To me everybody’s mission over the next decade is getting the industry far enough along, that it can fit in what I call a “mid-level” of decarbonization. A place where it’s at the internal price of carbon that a lot of profitable companies are putting out there as part of their ESG plans.
We’ve talked to a lot of our customers and I think that if we can be in that $200 to $250 per ton range, by the end of this decade or early, early to mid 2030s, there will be the ability to continue to accelerate and grow the business independent of additional subsidies.
Yes, Wyoming and North Dakota have primacy and we’ve had a presence in Wyoming, and we see their willingness to be first [in carbon management].
They are ultimately looking at an energy transition, which is kind of ugly in terms of the impact of the loss of coal, and coal power generation in that state and a declining oil and gas industry in general.
The idea of carbon management wasn’t new and the reason they got primacy is because they applied for this a long time ago, long before DAC. It was originally all about trying to protect their energy industry and being able to capture emissions from electricity generation.
Over time, I think it became apparent that’s probably not the right answer and the right use, but because of the steps they took, they’re really well positioned with primacy.
First of all there was a political openness to it. Second is that they’ve got good geology for sequestration. In this southwest corner of Wyoming that we’re in, there are around 30 gigatons of pore space according to DOE reports.

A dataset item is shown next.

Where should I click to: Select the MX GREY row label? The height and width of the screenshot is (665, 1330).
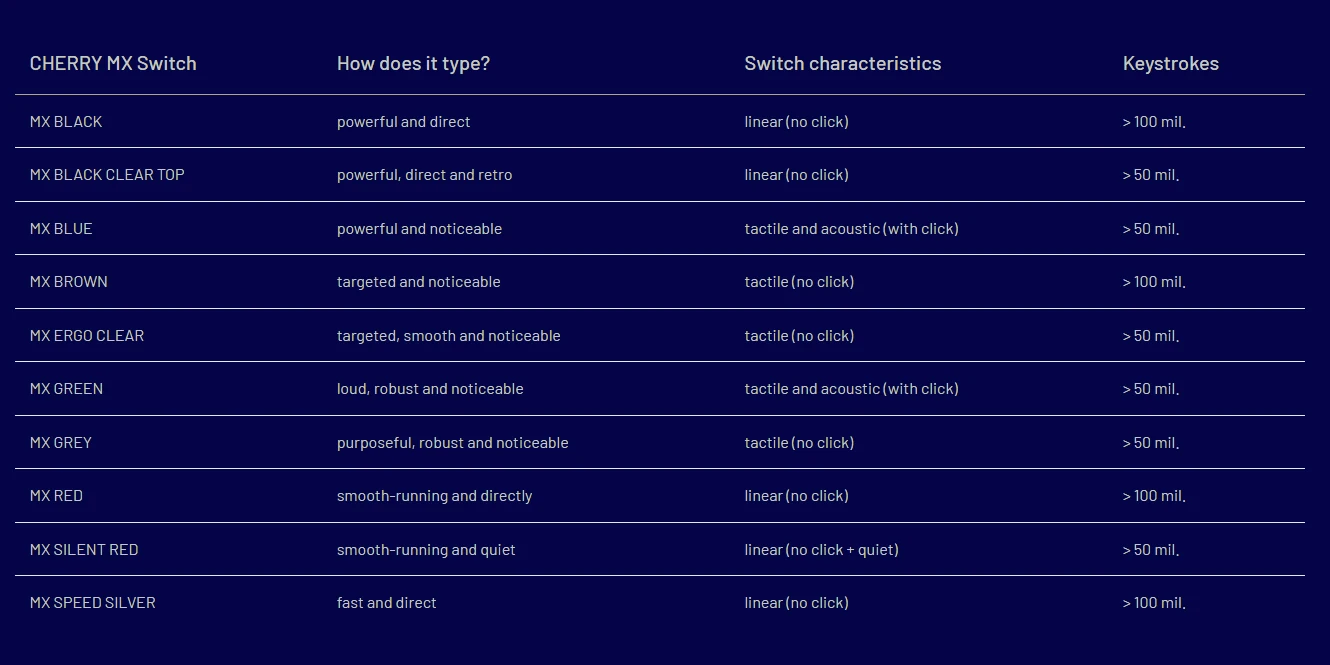pos(61,443)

As this opportunity was developing in the background, we met up with Frontier Carbon Solutions, who were standing up a carbon management business in Wyoming. It was in the same area but originally focused on point source emissions.
They were working on the infrastructure for the Class VI wells, so we’ve been able to partner up with them as an addition to their own business and that partnership was really key for why we ended up in Wyoming as well. It certainly underpins our ability to have a starting point and a place to grow the business.
Are you looking at potentially having another project there?
When we announced Project Bison, we said there’s ample resources, infrastructure, etc, to grow this to 5 million tons a year. But even then, there’s nothing that would keep it from getting larger. But having said that we also want to develop some diversified projects in different regions as well.
In our business model we have Project Bison leading the way and being the biggest, but by the end of this decade a couple of other projects underway as well. If you fast forward two or three years, there will be other hubs available out there like the Bayou Bend project, developed for a variety of emitters and using common assets for sequestration. I think there’ll be opportunities that emerge that will be similar to what we’re doing in Project Bison for us.
You’re headed to Carbon Unbound soon, how valuable do you see events like it becoming for the direct air capture industry?
For us it’s incredibly valuable, whether it’s on partnerships, or capital, or just having a platform to talk about what we’re doing from a public education point of view. I’m really glad that this is happening.
And clearly there’s interest here. You’ve got companies like ours as technology providers, you’ve got capital represented. You’ve also got buyers and government folks that are trying to just understand what’s going to be the landscape around regulation and legislation.
For us the richness of the conversations that are starting to happen [are valuable], because doing a project is so multidimensional, right?
What we’re doing is the simplest form of this business. We’re doing carbon capture with a partner that’s going to sequester it. We’re creating a carbon removal unit, so you’ve got to work with the energy developers, the landowners, the pore space. You start to realize the complexity of what you have to do to put together the simplest form of this approach, so the fact that this broader audience is starting to engage is really great.